En Guinée, des milliers d’enfants restent sans acte de naissance, invisibles aux yeux de l’État. Pourquoi et quelles solutions pour y remédier ?

En Guinée, des milliers d’enfants grandissent sans existence légale. Privés d’acte de naissance, ils deviennent invisibles aux yeux de l’État et sont exclus des services essentiels comme l’éducation, les soins de santé ou l’obtention de pièces d’identité. Mais au-delà, ce phénomène cache une réalité plus complexe : familles mal informées, lenteurs administratives, coûts parfois décourageants et système d’état civil souvent dépassé.

Avec l’appui de Mohamed Lamine Kanté, juriste, enseignant, formateur et conseiller juridique du Cercle des Jeunes Élites de Guinée (CJEG), nous faisons un point sur cet enjeu majeur de notre société.

Comment réintégrer ces enfants dans le système ? Et surtout, comment prévenir cette invisibilité dès la naissance ? La déclaration des naissances reste aujourd’hui un problème épineux en République de Guinée. Entre réticence et responsabilité, les acteurs concernés tentent chaque jour de mettre en place de véritables politiques publiques afin de trouver des solutions concrètes et efficaces, conformément à la politique nationale sur l’état civil et la protection des enfants.

Pourquoi tant d’enfants ne sont-ils pas déclarés à la naissance ?

La non-déclaration des enfants en Guinée s’explique en grande partie par le taux élevé d’analphabétisme et par la réticence des personnes habilitées à effectuer cette démarche, pourtant clairement désignées par la loi, notamment dans le Code civil et le Code de l’enfant.

Selon l’article 202 du Code civil, « la naissance de l'enfant est déclarée par le père ou la mère ou, à défaut, par les médecins, sages-femmes ou autres personnes qui ont assisté à l'accouchement et, lorsque la mère accouche hors de son domicile, par la personne chez qui elle a accouché. L'acte de naissance est rédigé immédiatement ».

Ces mêmes dispositions figurent à l’article 105 du Code de l’enfant. Une autre cause, souvent minimisée mais tout aussi préoccupante, réside dans la négligence des personnes habilitées, au premier rang desquelles se trouvent les parents.

Quelles sont les conséquences concrètes pour l’enfant, la famille et la société ?

Les conséquences sont nombreuses et touchent à la fois l’enfant, la famille et la société.

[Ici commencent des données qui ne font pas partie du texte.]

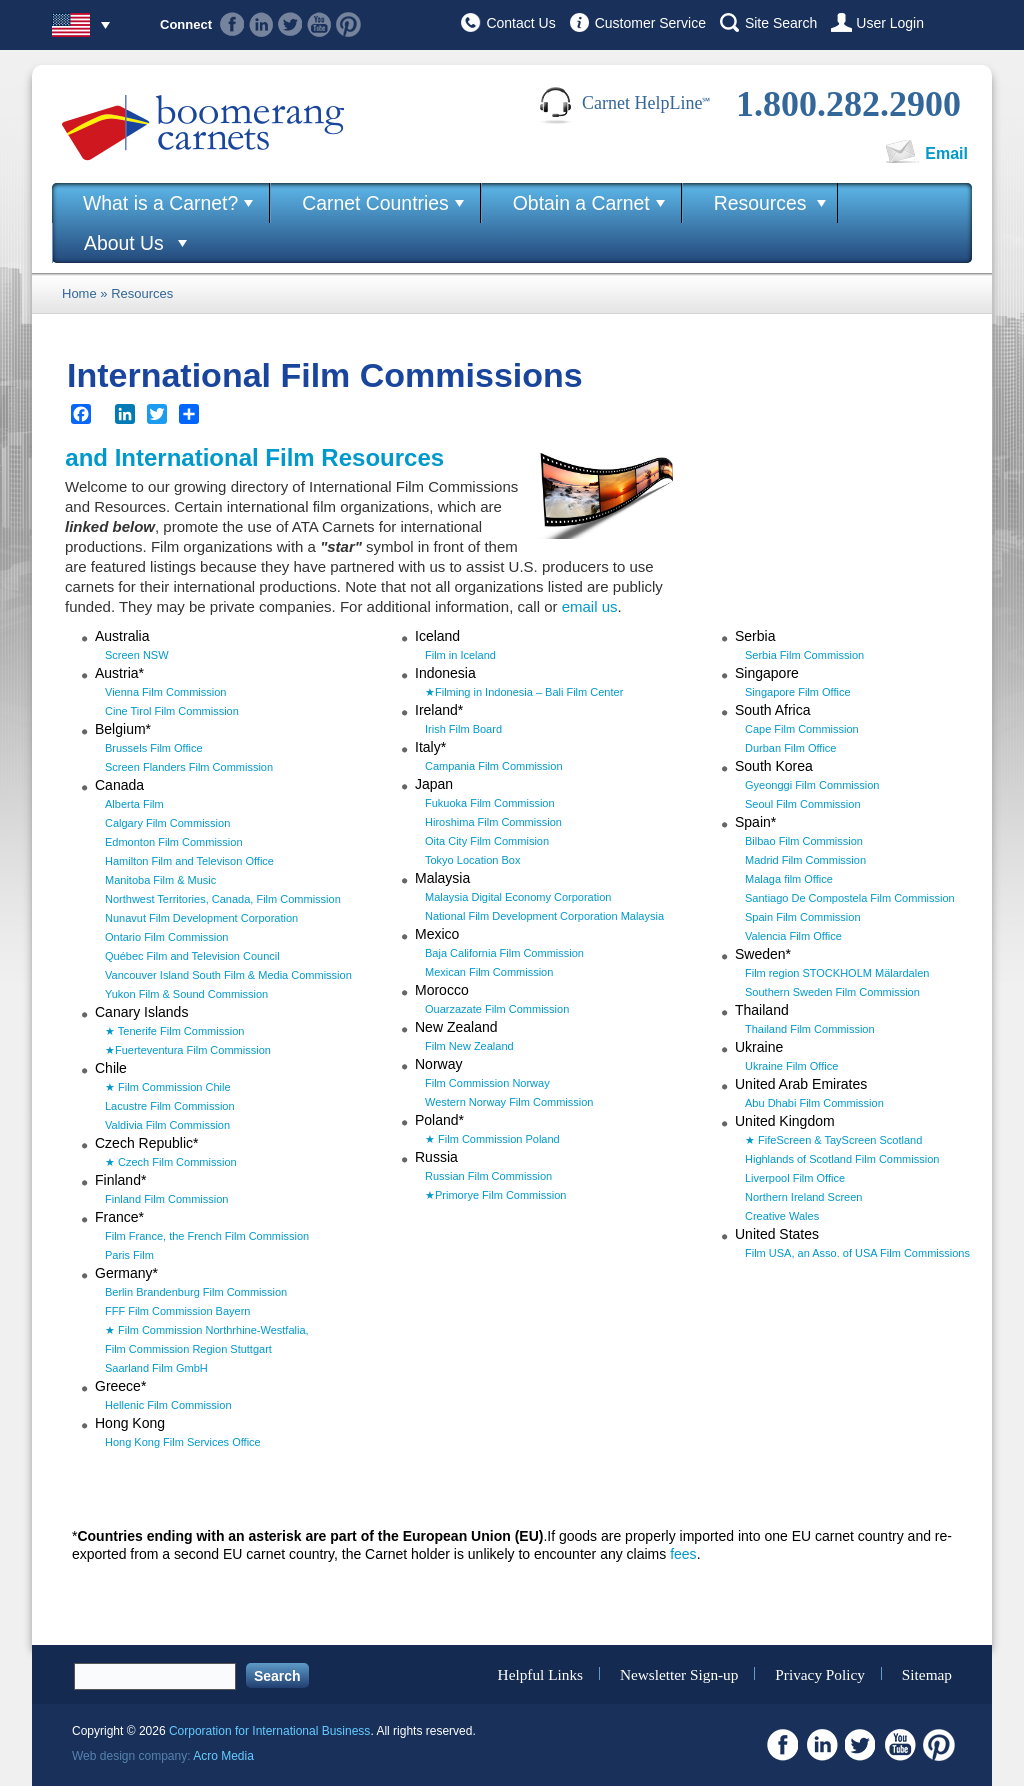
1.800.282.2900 (848, 104)
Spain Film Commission (803, 917)
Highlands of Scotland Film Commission (842, 1159)
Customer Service (650, 23)
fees (683, 1554)
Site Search (781, 23)
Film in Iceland (460, 655)
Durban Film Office (791, 748)
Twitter (290, 24)
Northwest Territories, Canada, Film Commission (223, 899)
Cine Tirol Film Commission (172, 711)
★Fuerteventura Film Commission (188, 1050)
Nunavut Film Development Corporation (201, 918)
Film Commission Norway (487, 1083)
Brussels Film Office (154, 748)
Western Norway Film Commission (509, 1102)
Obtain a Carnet (581, 203)
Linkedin (261, 24)
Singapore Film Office (798, 692)
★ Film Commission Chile (168, 1087)
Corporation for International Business (269, 1731)
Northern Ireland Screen (803, 1197)
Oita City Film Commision (487, 841)
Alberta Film (134, 804)
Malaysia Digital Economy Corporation (518, 897)
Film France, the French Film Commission (207, 1236)
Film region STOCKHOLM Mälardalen (837, 973)
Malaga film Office (789, 879)
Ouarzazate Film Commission (497, 1009)
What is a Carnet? (160, 203)
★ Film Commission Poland (492, 1139)
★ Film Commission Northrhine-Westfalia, (207, 1330)
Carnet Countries (375, 203)
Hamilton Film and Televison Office (189, 861)
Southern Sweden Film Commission (832, 992)
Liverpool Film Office (795, 1178)
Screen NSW (137, 655)
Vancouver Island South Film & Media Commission (228, 975)
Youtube (319, 24)
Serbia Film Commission (804, 655)
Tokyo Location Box (472, 860)
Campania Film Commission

  • Pour l’enfant, sans identité légale, il vit mais n’existe pas aux yeux de la loi. Cette situation compromet ses droits fondamentaux, tels que l’accès à l’éducation ou aux soins de santé et bien d’autres plus tard.
  • Pour la famille, celle-ci s’expose à une amende civile de 100 000 à 500 000 FG (article 203 du Code civil) pour non-déclaration.
  • Pour la société, l’État se heurte à des difficultés dans l’application de ses politiques publiques, notamment en matière de protection de l’enfance et dans la mise en œuvre de programmes sanitaires et de développement.

Quelles démarches faut-il suivre pour obtenir un acte de naissance en Guinée ?

La procédure est clairement définie par le Code civil (articles 200 et suivants) :

  • Dans le délai légal (2 mois après la naissance, ou 3 mois si l’accouchement a eu lieu hors du périmètre communal ou à l’étranger), la déclaration se fait directement à l’état civil.
  • Hors délai, il faut engager une procédure de jugement supplétif devant le tribunal compétent, puis transcrire le jugement au registre de l’état civil pour obtenir un extrait d’acte de naissance.

Existe-t-il des solutions pour les enfants déjà « non déclarés » ?

Oui. Même après expiration du délai légal, les enfants non déclarés peuvent obtenir un acte de naissance par jugement supplétif, comme expliqué précédemment.

Quelles initiatives locales ou communautaires permettent de sensibiliser et de faciliter les déclarations ?

Plusieurs actions peuvent être mises en place :

  • Créer ou renforcer les comités de surveillance dans les hôpitaux, quartiers et villages pour recenser les naissances et les signaler à l’état civil.
  • S’inspirer de pratiques existantes, comme la déclaration des mariages dans les mosquées.
  • Renforcer la collaboration entre autorités locales, chefs religieux et acteurs de la société civile.

Quel rôle pour les autorités locales, les sages-femmes, les chefs de quartiers et les médias ?

Ils doivent :

  • Assurer une communication efficace avec les services d’état civil.
  • Mener des campagnes de sensibilisation sur l’importance de déclarer les naissances.
  • Soutenir les politiques publiques en matière d’état civil.

Qu’est-ce qui doit changer pour garantir ce droit fondamental à tous les enfants ?

Plusieurs mesures s’imposent :

  1. Intensifier les campagnes de sensibilisation pour réduire la réticence et la négligence des parents.
  2. Impliquer davantage les ministères concernés (Administration du Territoire, Action Sociale) ainsi que les partenaires internationaux.
  3. Organiser des journées portes ouvertes pour régulariser gratuitement les actes de naissance.
  4. Moderniser le système d’état civil avec des outils informatiques performants.
  5. Renforcer la protection de l’enfant, comme le prévoit l’article 26 du projet de nouvelle Constitution.

Les enfants sont l’avenir de la Guinée. Garantir leur droit à une identité légale doit être une priorité nationale pour construire une société plus juste et inclusive.